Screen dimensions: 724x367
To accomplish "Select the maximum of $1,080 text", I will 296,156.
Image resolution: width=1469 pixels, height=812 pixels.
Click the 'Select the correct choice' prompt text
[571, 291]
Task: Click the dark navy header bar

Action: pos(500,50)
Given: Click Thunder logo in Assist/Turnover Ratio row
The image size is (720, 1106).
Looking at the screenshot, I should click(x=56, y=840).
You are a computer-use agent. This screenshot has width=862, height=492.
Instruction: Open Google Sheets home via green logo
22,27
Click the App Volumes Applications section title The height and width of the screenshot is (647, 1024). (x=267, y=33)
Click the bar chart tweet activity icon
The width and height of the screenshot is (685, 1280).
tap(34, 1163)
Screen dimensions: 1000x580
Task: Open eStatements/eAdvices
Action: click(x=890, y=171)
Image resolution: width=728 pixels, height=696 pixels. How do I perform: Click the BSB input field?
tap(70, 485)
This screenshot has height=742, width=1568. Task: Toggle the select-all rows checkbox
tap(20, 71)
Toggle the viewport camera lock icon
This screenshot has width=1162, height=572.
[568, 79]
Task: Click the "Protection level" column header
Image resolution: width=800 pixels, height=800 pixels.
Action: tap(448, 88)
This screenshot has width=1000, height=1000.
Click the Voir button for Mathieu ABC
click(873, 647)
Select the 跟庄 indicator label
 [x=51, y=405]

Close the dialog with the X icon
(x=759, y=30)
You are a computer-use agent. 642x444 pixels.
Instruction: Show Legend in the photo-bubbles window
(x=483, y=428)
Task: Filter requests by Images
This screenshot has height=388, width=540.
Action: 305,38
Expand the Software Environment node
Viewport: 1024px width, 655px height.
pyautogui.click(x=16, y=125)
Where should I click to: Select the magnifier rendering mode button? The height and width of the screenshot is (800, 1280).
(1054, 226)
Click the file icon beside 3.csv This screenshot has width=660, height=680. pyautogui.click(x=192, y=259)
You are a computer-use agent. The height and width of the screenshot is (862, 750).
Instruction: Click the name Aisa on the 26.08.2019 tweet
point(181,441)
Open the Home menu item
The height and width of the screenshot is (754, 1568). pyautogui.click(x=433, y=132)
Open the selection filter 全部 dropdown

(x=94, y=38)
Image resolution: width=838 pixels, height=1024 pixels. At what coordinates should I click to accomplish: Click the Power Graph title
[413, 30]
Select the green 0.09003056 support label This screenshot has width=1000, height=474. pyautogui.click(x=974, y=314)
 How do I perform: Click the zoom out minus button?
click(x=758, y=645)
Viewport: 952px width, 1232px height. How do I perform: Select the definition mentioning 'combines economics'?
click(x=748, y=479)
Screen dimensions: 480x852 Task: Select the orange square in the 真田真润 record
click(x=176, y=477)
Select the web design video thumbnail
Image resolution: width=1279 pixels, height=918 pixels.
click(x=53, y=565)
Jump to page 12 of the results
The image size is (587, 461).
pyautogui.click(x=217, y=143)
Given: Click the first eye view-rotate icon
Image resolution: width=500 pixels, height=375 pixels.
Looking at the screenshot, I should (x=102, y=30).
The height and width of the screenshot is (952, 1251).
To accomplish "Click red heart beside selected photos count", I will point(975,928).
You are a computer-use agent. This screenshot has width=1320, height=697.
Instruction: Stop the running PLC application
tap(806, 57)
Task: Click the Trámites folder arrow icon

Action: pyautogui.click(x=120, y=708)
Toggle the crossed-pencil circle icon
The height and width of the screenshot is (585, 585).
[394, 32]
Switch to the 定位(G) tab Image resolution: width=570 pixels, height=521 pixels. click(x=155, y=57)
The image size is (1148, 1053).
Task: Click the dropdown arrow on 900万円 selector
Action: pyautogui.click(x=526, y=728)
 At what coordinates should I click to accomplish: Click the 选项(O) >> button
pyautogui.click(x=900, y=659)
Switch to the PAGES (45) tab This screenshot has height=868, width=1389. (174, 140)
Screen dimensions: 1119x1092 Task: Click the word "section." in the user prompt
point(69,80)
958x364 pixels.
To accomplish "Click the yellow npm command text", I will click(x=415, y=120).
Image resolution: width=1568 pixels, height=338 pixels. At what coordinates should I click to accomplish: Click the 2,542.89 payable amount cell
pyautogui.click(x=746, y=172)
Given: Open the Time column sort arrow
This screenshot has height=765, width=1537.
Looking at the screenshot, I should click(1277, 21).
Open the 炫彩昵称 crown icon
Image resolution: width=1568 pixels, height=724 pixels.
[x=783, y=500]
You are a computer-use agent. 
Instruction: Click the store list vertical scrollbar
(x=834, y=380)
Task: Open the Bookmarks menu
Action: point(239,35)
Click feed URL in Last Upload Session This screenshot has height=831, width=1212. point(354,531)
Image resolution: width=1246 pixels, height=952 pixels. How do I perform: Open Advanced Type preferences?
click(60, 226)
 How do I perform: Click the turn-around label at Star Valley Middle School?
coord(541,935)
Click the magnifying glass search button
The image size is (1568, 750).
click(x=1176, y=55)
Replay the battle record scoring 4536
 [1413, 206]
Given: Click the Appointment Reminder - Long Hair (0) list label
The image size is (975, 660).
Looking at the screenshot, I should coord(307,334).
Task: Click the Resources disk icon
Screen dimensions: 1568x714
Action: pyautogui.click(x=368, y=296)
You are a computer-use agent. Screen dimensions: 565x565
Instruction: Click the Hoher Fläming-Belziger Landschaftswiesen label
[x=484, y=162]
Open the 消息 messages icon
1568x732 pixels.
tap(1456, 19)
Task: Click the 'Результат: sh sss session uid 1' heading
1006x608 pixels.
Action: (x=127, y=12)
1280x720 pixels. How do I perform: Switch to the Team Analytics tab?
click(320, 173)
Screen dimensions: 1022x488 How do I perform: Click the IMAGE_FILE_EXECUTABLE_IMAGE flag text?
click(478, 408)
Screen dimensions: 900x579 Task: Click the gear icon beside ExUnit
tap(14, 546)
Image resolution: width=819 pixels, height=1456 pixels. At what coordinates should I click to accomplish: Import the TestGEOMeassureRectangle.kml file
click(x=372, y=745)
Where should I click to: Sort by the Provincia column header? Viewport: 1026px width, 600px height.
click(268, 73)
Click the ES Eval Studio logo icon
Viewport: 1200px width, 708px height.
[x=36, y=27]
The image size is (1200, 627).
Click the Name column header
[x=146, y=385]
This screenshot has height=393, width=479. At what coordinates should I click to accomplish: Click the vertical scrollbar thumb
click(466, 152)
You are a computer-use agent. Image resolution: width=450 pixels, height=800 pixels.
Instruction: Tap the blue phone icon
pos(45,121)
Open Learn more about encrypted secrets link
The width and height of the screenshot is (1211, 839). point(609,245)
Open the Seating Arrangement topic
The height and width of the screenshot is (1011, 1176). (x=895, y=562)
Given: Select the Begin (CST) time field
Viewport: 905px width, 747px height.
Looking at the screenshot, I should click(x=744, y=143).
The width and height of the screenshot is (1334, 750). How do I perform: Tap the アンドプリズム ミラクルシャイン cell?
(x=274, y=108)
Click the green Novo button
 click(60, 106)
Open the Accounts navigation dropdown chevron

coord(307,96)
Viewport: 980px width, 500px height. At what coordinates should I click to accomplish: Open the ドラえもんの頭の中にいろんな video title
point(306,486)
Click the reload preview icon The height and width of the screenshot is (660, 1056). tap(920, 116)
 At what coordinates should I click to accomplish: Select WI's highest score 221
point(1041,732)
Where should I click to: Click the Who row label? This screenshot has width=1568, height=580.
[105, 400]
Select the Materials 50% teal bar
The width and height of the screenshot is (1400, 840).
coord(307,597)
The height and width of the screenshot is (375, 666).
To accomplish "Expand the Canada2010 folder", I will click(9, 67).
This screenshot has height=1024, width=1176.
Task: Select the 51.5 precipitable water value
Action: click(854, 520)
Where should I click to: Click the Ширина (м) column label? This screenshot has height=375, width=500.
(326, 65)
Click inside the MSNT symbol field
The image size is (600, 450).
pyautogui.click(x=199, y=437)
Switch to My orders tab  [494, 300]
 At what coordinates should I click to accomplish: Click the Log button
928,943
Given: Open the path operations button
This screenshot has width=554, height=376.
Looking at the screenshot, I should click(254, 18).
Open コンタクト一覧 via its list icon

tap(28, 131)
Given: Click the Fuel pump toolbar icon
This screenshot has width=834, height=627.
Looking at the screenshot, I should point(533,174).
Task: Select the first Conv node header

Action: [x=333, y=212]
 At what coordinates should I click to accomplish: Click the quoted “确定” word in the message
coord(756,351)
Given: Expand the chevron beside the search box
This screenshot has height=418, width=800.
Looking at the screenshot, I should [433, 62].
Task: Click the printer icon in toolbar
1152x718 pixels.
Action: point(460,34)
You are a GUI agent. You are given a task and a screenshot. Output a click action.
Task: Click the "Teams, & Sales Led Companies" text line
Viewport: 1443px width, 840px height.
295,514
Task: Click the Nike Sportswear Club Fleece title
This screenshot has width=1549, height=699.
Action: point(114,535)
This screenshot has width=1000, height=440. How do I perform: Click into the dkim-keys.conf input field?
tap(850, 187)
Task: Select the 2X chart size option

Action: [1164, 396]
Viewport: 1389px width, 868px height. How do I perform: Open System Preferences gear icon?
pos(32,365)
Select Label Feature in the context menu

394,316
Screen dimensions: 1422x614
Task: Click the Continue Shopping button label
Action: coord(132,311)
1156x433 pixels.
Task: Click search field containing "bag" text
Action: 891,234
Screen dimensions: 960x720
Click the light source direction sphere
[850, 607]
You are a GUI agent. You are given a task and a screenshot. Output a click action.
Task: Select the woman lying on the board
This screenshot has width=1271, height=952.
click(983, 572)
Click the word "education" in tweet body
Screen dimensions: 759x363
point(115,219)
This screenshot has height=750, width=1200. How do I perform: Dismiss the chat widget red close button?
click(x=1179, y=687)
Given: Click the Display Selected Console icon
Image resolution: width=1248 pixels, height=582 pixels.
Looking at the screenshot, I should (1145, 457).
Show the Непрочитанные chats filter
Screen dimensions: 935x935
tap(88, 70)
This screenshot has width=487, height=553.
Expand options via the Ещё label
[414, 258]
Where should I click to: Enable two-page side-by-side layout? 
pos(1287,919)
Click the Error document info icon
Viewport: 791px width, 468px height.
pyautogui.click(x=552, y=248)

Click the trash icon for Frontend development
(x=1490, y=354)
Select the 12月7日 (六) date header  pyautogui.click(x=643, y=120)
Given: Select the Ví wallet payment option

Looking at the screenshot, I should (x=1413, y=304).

- Your goal -
All that is wanted is the line with "Click the trash icon for Frontend development" and every later line in the entries, reproduced exactly.

- Response -
Click the trash icon for Frontend development
(x=1490, y=354)
Select the 12月7日 (六) date header  pyautogui.click(x=643, y=120)
Given: Select the Ví wallet payment option

Looking at the screenshot, I should (x=1413, y=304).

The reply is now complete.